Investigators measured the continuous RCB index and yp-stage of residual disease. 3 cohorts received paclitaxel followed by fluorouracil, doxorubicin, and cyclophosphamide (FAC) (n=832). A validation cohort received FAC chemotherapy only (n=132), and a fifth cohort received concurrent trastuzumab with sequential paclitaxel and fluorouracil, epirubicin, and cyclophosphamide (FEC; H+T/FEC; n=203). Participants were broken into 3 phenotypic subsets: HR-positive/HER2-negative; HER2-positive; or triple receptor–negative.

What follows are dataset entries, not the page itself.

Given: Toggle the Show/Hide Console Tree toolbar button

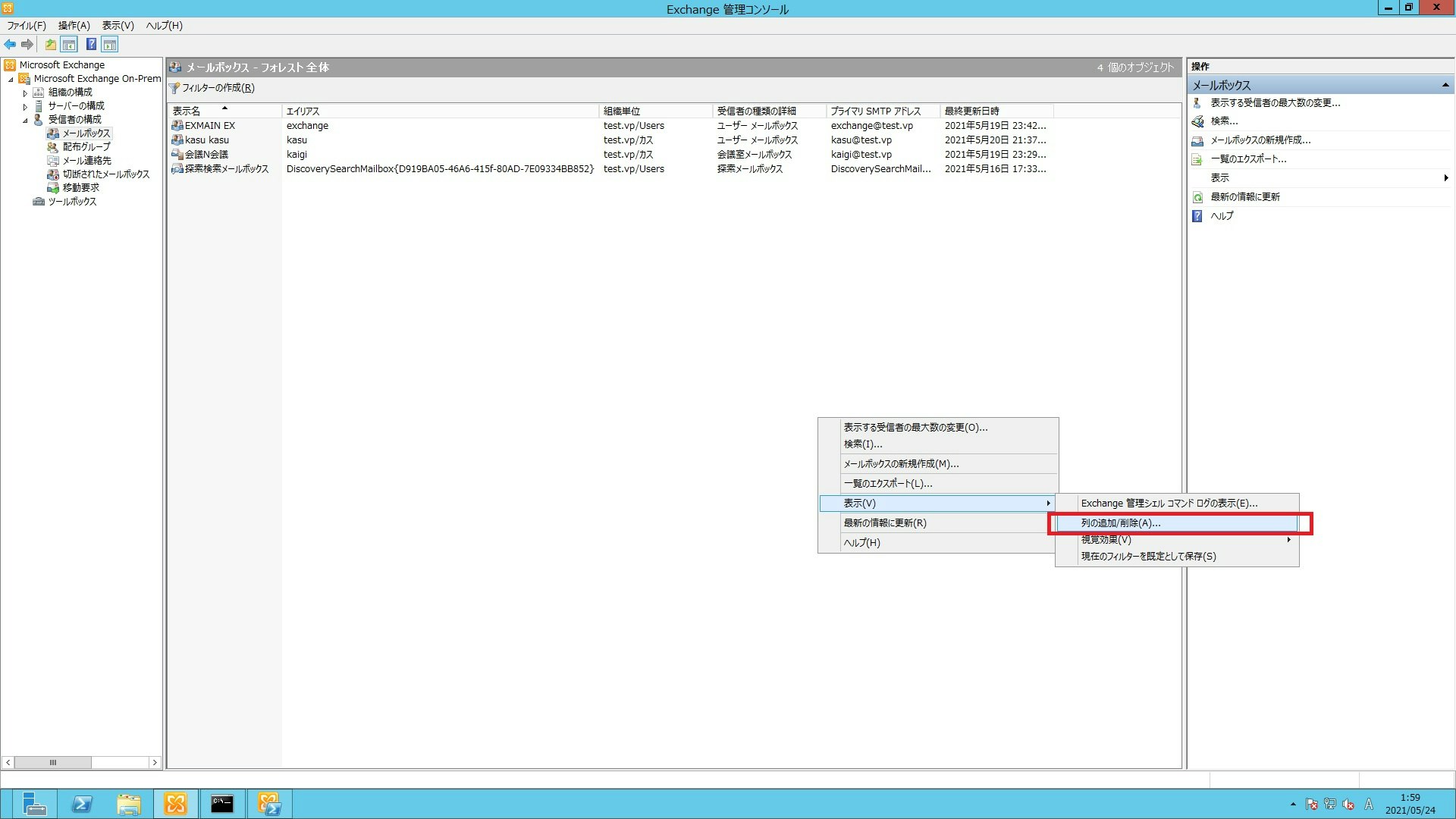Looking at the screenshot, I should coord(69,45).
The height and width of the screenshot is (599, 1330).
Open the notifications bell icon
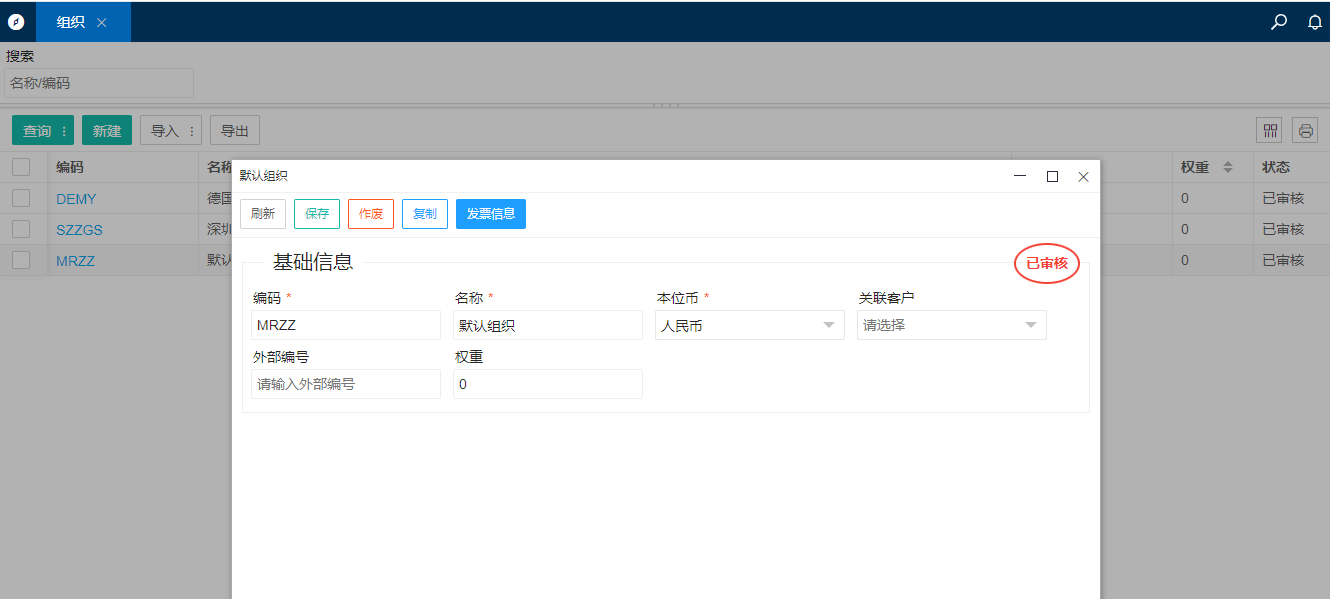[1315, 22]
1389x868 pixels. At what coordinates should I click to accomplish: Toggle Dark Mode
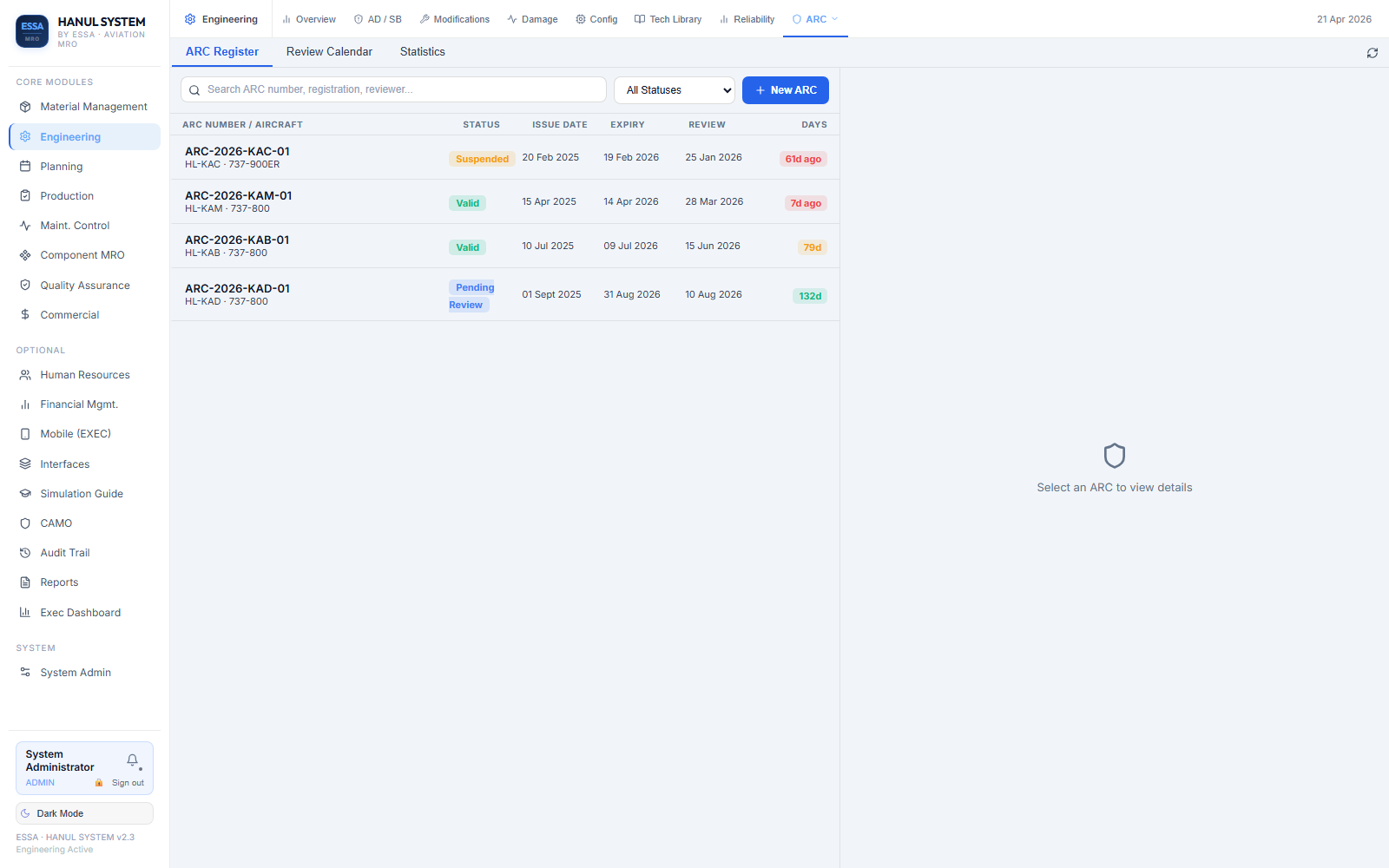click(84, 813)
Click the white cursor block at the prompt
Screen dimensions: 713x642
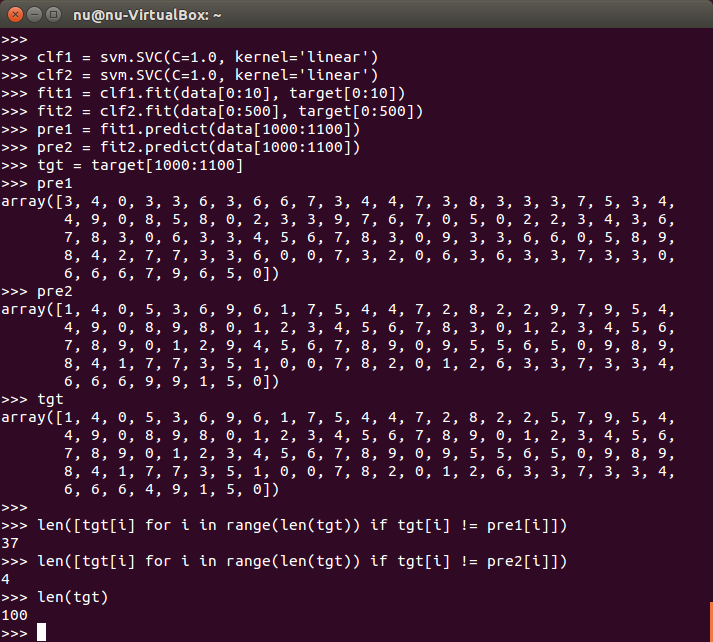coord(41,631)

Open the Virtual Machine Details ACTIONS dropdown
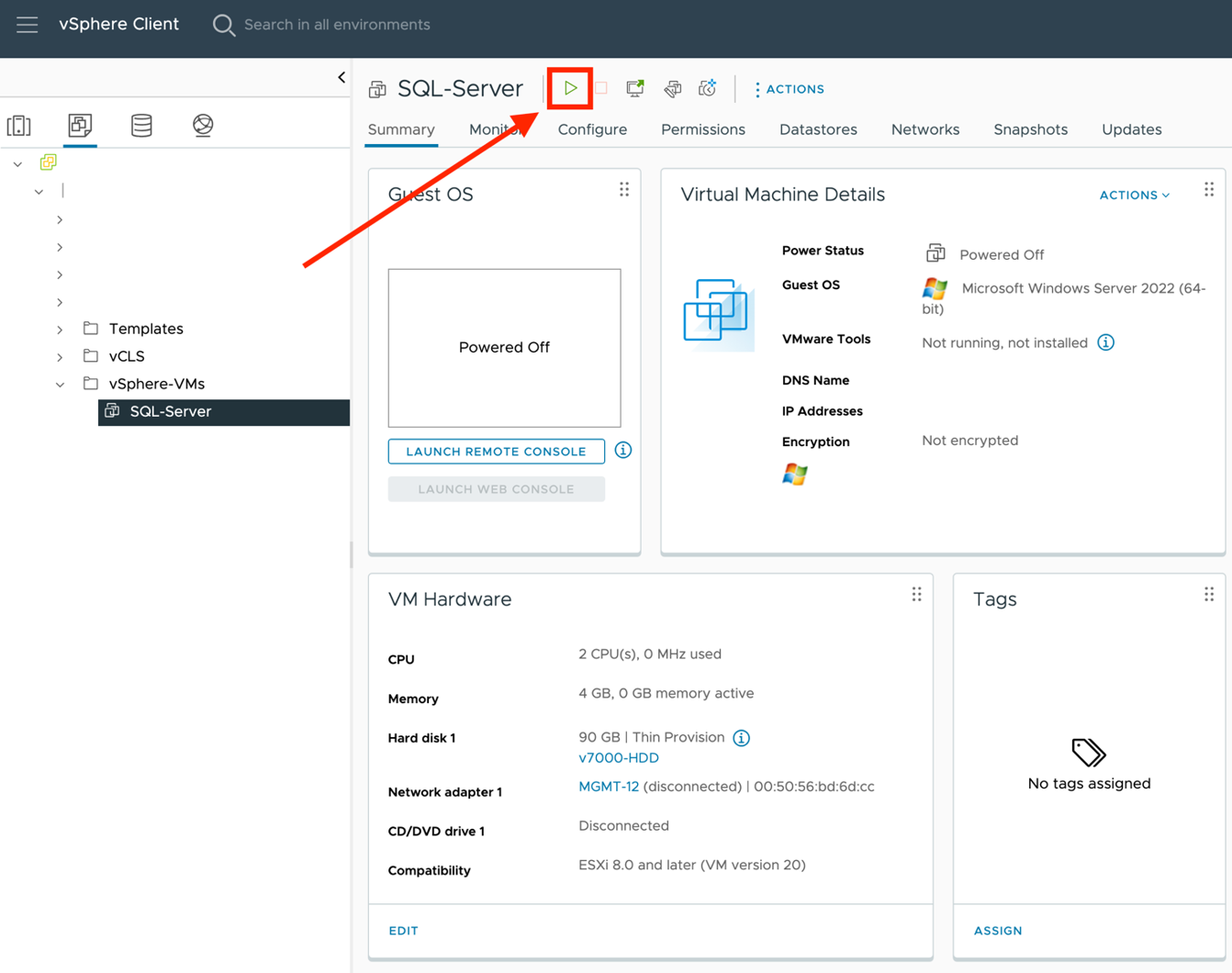1134,195
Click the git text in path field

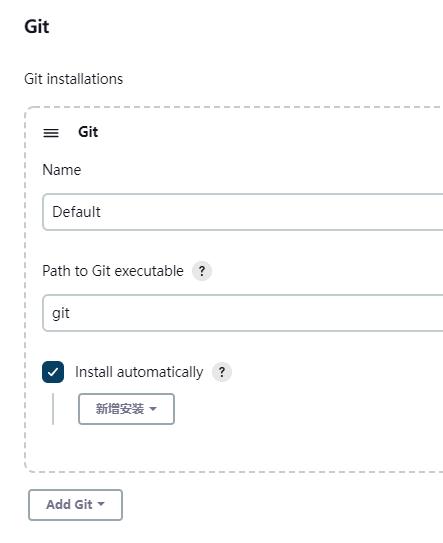point(61,313)
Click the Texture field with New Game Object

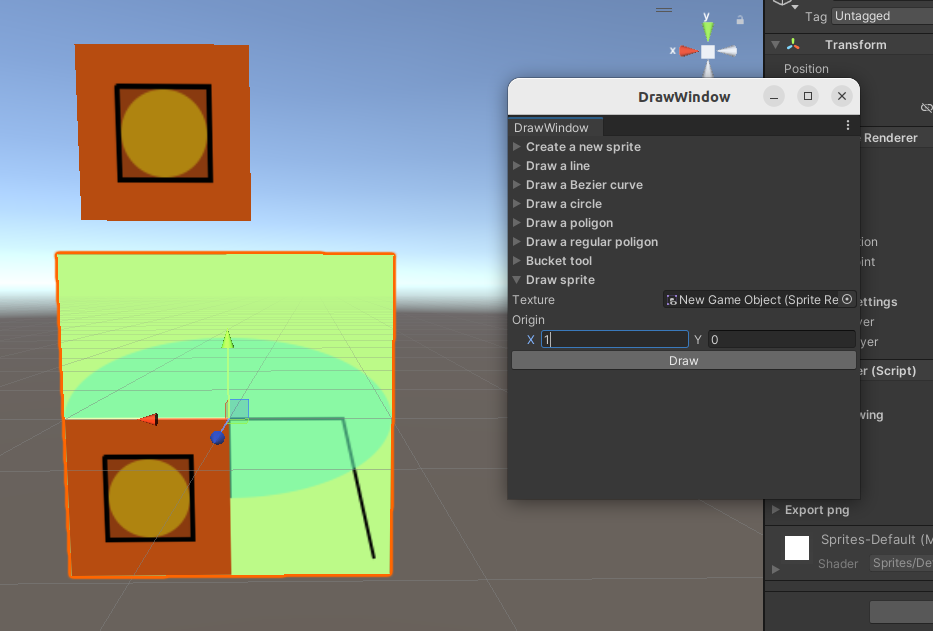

Estimates of 10-year relapse-free survival rates in the 4 RCB classes (pathologic complete response, RCB-I, RCB-II, and RCB-III) were:

  • 86%, 81%, 55%, and 23%, respectively, for triple receptor–negative patients.
  • 83%, 97%, 74%, and 52%, respectively, for HR-positive/HER2-negative patients in the combined paclitaxel/FAC cohorts.
  • 95%, 77%, 47%, and 21%, respectively, in the H+T/FEC cohort.

Citation:

Symmans W, Wei C, Gould R, et al. Long term prognostic risk after neoadjuvant chemotherapy associated with residual cancer burden and breast cancer subtype. [Published online ahead of print January 30, 2017]. J Clin Oncol. doi:10.1200/JCO.2015.63.1010.